Nei campus americani c’è un problema oppure no?

«Non nella misura in cui viene descritto su media e social media. Le università della Ivy League sono state sempre sotto attacco di un certo potere politico. Oggi sono l’obiettivo dei trumpiani come durante l’era Nixon lo erano del suo vice Spiro Agnew, che diceva che erano piene di comunisti».

Però le proteste senza condanne esplicite di Hamas hanno fatto il giro del mondo, così come i cartelli pro Intifada.

«Credo – ripeto – che su questo ci sia una grandissima responsabilità dei media che ormai, appiattiti sui social, tendono a dare risalto solo agli estremi e alle questioni polarizzanti. Queste proteste e conflitti non riguardano “le università americane” ma gruppi di studenti di alcune università. Dopo l’audizione, sono andata ad Harvard convinta di vedere manifestazioni e proteste in ogni angolo e sa quante ne ho trovate? Zero».

E cosa dice a chi accusa le università di un doppio standard? Attenzione scrupolosa quando si tratta di tutela del genere e della razza e difesa della libertà di espressione quando si tratta di criticare ebrei?

«In parte hanno ragione. Ci sono dichiarazioni considerate inaccettabili e indicibili e altre – che pure lo sarebbero per le persone coinvolte – che invece vengono concesse. Gli standard della libertà di espressione vengono difesi in maniera diversa a seconda dei gruppi criticati. Ma non dobbiamo dimenticare che questi ragazzi hanno 20 anni: non hanno memoria politica, non sanno come Israele è diventato Israele, non hanno alcuna connessione con l’Olocausto o con il Dopoguerra, né hanno veramente idea di cosa abbiano patito gli ebrei che non avevano una terra dove scappare».

Trump festeggia?

«Tutti i supporter di Trump sono contenti di vedere l’accademia sulla graticola.

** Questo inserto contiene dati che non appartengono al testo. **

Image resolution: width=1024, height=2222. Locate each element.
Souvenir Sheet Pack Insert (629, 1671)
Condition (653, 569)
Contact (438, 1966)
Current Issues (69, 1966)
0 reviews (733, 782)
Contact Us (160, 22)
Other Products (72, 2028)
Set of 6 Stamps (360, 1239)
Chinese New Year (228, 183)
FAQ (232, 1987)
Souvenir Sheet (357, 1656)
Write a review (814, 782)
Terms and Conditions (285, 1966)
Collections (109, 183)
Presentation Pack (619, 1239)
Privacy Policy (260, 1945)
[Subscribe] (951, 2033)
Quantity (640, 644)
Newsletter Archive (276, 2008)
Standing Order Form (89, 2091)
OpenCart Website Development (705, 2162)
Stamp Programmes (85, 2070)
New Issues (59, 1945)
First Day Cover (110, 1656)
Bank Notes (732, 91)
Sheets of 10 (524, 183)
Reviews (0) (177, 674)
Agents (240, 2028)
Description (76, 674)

Di sicuro questa situazione lo aiuta, come è certo che penalizzi Joe Biden, che con le sue posizioni pro-Israele rischia di allontanare gli studenti. Il presidente ha bisogno dei giovani per battere Trump a novembre, ma i giovani non vedono in lui un rappresentante valido. Non credo che potrebbero votare per Trump ma è probabile che resteranno a casa perché non hanno alcuna spinta per recarsi alle urne. Non solo per questioni di età ma di rappresentanza. Sono alla ricerca di un leader ma non lo trovano e il risultato è un grande pessimismo, di cui potrebbe beneficiare Trump».